◆ Task directions ◆
Output only these lines, set down exactly: the one containing "Task: Click the top Adaug link" and each line after it through the end of the records.

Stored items
============

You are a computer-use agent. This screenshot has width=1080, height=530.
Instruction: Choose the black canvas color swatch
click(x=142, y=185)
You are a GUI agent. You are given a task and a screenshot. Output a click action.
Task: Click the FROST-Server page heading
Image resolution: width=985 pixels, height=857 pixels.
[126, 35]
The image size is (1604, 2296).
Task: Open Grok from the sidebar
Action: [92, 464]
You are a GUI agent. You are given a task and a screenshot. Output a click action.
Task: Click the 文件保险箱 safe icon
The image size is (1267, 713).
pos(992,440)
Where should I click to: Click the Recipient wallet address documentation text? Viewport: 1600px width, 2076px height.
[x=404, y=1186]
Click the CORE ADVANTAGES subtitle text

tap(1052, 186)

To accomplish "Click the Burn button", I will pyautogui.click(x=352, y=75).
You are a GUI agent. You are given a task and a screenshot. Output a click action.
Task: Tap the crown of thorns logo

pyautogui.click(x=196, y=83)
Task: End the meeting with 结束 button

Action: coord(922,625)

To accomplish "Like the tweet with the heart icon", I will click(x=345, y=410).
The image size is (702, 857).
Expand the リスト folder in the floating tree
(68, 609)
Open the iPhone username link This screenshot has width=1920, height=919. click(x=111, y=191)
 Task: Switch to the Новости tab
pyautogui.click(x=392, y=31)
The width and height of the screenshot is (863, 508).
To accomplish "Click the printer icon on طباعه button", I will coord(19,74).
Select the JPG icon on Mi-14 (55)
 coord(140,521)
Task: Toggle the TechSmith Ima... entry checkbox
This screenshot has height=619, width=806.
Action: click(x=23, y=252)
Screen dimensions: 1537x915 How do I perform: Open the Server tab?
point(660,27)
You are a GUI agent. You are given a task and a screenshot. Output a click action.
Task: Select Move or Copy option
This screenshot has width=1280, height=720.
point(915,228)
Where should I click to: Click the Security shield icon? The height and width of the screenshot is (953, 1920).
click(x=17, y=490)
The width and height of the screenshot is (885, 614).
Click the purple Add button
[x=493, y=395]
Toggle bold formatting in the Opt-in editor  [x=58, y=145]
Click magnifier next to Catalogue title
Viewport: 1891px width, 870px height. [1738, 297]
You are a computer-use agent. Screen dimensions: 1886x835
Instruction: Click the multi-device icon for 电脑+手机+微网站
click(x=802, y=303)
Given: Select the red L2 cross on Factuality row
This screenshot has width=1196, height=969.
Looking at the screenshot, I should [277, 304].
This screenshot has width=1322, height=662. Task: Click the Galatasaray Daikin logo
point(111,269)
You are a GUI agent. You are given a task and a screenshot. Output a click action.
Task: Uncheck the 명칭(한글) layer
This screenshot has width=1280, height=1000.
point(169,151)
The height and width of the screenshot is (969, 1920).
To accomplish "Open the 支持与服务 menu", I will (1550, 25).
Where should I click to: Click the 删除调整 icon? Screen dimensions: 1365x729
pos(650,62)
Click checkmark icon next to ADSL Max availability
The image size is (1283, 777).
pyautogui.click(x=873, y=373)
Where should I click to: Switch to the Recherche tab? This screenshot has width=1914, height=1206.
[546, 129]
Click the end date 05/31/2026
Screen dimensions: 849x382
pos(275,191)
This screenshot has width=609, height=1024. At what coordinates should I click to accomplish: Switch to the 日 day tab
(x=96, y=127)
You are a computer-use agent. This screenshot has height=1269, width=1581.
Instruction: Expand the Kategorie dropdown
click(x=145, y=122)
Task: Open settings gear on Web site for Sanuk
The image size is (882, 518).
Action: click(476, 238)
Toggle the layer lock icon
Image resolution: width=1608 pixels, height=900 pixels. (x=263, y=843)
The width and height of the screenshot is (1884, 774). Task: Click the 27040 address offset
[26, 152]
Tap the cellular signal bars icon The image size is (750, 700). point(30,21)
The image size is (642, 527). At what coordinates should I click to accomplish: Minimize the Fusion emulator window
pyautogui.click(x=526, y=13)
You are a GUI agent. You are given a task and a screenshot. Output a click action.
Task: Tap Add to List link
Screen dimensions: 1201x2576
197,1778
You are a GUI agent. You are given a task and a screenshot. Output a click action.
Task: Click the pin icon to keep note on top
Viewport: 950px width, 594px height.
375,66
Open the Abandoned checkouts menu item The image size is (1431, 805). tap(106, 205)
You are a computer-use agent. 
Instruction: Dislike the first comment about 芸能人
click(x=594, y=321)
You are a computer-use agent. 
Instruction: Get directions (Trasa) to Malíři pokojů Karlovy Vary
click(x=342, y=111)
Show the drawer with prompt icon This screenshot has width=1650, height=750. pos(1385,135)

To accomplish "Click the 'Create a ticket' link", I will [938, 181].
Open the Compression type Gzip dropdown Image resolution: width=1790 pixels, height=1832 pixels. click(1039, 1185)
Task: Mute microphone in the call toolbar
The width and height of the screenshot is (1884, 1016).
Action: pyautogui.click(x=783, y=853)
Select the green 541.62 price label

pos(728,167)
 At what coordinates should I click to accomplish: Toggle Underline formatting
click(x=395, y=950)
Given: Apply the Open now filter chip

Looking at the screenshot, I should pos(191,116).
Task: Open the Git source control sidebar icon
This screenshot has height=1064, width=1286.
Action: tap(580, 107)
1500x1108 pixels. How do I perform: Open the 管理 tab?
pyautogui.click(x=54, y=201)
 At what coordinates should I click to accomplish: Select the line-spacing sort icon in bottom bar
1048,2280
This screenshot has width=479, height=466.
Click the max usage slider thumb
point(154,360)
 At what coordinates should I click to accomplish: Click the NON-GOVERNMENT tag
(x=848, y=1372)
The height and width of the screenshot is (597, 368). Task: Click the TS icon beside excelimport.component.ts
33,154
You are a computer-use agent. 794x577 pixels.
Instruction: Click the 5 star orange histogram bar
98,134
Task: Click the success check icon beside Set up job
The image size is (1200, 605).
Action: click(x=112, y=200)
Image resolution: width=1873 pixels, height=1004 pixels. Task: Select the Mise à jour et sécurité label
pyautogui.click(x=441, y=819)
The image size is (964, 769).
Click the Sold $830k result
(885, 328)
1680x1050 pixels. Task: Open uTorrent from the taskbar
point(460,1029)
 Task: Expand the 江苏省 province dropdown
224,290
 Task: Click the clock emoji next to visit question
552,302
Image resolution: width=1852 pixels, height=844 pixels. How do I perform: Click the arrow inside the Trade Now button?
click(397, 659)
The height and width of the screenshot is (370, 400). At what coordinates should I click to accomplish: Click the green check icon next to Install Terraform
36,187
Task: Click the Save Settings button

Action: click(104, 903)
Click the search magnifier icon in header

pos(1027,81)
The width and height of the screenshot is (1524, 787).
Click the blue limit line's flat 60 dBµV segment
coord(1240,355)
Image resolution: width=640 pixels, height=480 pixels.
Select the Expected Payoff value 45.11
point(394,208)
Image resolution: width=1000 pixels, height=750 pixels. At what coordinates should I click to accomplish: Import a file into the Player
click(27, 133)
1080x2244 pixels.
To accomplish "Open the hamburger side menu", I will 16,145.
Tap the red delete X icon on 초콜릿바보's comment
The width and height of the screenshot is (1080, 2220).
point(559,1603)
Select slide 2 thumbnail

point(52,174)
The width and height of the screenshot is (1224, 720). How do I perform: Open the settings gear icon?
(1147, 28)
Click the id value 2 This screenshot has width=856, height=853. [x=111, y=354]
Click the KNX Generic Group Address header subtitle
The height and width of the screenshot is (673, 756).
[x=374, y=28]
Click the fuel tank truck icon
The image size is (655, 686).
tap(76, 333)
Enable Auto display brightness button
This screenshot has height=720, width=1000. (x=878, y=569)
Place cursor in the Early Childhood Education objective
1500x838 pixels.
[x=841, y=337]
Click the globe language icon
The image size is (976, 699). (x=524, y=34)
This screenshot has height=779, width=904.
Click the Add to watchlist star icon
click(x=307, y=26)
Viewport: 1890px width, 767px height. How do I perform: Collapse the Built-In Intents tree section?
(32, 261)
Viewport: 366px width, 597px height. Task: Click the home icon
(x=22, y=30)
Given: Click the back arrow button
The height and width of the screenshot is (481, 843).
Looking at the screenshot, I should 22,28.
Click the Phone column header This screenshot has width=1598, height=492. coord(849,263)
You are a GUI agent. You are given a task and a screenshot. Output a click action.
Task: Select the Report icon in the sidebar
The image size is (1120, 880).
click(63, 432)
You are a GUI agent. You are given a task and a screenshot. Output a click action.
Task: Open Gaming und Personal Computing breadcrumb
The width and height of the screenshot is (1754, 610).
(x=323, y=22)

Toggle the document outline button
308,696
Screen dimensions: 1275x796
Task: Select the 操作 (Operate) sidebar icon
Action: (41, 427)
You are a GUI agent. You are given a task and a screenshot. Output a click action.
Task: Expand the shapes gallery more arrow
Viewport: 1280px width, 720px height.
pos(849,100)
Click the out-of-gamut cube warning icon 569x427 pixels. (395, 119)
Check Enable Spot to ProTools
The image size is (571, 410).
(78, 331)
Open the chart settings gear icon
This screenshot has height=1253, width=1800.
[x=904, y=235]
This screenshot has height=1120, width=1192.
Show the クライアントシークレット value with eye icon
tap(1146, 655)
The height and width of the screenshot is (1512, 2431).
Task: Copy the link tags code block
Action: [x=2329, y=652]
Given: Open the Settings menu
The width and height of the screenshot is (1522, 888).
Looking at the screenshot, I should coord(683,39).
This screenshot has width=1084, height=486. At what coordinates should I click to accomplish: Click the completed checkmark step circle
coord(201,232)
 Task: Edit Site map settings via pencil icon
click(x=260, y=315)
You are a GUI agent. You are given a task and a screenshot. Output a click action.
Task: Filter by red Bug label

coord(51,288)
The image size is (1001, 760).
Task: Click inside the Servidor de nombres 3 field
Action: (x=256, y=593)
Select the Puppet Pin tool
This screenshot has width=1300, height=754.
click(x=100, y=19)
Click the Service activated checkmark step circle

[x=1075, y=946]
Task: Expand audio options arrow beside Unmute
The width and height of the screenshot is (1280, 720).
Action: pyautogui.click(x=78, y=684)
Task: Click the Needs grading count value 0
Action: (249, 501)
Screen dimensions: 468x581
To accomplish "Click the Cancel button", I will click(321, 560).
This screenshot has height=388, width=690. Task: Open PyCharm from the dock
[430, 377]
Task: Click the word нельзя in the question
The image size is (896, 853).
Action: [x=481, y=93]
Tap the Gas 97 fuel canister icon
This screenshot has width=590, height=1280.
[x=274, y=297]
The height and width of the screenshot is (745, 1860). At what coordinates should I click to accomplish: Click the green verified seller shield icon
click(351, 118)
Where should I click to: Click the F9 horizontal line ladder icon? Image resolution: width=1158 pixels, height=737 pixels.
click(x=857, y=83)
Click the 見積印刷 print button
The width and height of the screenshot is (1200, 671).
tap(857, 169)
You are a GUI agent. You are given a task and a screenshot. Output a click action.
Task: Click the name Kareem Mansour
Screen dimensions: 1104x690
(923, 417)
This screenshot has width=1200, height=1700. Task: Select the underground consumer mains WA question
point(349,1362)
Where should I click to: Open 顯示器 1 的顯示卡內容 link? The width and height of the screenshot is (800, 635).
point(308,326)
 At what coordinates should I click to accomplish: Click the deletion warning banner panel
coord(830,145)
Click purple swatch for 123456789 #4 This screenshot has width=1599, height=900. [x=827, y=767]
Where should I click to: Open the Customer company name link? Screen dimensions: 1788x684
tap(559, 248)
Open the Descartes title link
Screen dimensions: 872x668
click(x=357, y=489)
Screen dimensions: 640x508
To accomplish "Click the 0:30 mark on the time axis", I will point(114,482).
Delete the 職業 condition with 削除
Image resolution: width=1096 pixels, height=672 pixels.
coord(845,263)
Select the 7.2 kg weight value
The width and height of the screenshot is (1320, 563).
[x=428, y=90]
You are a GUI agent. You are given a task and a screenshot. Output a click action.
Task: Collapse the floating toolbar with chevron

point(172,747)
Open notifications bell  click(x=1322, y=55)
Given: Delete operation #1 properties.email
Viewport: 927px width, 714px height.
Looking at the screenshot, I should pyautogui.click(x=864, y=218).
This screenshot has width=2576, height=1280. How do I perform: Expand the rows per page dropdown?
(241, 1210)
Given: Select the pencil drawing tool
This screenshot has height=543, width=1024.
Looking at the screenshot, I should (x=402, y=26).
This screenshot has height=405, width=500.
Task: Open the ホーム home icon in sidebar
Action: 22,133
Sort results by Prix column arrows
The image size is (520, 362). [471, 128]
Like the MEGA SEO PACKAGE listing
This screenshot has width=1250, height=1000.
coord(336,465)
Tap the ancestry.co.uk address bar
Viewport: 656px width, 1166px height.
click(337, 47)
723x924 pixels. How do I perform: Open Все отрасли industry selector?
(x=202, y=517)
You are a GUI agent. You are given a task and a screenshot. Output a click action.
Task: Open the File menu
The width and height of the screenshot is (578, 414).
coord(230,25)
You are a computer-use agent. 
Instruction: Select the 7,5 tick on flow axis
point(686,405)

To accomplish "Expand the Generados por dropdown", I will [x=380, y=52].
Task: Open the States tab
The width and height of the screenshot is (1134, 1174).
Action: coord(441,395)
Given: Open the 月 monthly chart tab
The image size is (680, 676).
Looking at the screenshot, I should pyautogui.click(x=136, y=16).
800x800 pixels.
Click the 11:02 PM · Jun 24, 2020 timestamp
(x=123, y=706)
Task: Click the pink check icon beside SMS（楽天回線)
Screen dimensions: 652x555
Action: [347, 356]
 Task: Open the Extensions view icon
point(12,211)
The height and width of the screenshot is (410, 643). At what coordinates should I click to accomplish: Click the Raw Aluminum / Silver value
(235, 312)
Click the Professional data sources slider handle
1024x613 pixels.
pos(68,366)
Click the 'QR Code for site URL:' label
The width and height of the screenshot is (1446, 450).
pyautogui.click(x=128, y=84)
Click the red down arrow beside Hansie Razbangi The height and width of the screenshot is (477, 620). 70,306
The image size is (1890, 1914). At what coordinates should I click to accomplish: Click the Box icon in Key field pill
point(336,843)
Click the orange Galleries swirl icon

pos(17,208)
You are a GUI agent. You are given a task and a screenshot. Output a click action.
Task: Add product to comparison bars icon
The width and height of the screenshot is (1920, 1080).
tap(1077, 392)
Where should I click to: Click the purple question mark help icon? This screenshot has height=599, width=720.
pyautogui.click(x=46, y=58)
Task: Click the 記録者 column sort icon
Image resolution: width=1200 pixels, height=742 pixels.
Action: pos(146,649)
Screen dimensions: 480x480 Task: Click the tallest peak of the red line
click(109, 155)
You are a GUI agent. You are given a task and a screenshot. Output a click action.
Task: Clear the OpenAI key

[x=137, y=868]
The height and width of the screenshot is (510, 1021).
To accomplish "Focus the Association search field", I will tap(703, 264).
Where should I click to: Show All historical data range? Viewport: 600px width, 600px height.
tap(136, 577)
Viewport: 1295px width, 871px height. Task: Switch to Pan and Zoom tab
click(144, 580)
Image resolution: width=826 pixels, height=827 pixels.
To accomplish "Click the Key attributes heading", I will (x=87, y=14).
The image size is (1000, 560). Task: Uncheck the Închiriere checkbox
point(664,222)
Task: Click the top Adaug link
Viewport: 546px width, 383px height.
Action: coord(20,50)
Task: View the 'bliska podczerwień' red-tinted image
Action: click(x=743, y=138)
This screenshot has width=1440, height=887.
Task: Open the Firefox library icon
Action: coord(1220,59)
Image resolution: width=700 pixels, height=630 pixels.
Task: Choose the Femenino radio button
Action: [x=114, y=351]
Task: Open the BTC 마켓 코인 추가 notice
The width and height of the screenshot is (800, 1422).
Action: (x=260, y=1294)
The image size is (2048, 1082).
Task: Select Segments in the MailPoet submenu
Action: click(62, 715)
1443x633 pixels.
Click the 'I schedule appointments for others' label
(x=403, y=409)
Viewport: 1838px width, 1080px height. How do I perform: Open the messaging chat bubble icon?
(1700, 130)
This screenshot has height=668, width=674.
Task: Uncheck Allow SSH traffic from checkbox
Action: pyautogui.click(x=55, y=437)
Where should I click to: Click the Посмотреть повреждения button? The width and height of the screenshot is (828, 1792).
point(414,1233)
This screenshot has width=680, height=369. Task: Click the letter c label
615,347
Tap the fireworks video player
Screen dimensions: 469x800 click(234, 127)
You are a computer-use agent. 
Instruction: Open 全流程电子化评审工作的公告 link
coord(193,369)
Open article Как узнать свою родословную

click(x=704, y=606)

============

◆ Answer for the task ◆
Task: Click the top Adaug link
Viewport: 546px width, 383px height.
Action: coord(20,50)
Task: View the 'bliska podczerwień' red-tinted image
Action: click(x=743, y=138)
This screenshot has width=1440, height=887.
Task: Open the Firefox library icon
Action: coord(1220,59)
Image resolution: width=700 pixels, height=630 pixels.
Task: Choose the Femenino radio button
Action: [x=114, y=351]
Task: Open the BTC 마켓 코인 추가 notice
The width and height of the screenshot is (800, 1422).
Action: (x=260, y=1294)
The image size is (2048, 1082).
Task: Select Segments in the MailPoet submenu
Action: click(62, 715)
1443x633 pixels.
Click the 'I schedule appointments for others' label
(x=403, y=409)
Viewport: 1838px width, 1080px height. How do I perform: Open the messaging chat bubble icon?
(1700, 130)
This screenshot has height=668, width=674.
Task: Uncheck Allow SSH traffic from checkbox
Action: pyautogui.click(x=55, y=437)
Where should I click to: Click the Посмотреть повреждения button? The width and height of the screenshot is (828, 1792).
point(414,1233)
This screenshot has width=680, height=369. Task: Click the letter c label
615,347
Tap the fireworks video player
Screen dimensions: 469x800 click(234, 127)
You are a computer-use agent. 
Instruction: Open 全流程电子化评审工作的公告 link
coord(193,369)
Open article Как узнать свою родословную

click(x=704, y=606)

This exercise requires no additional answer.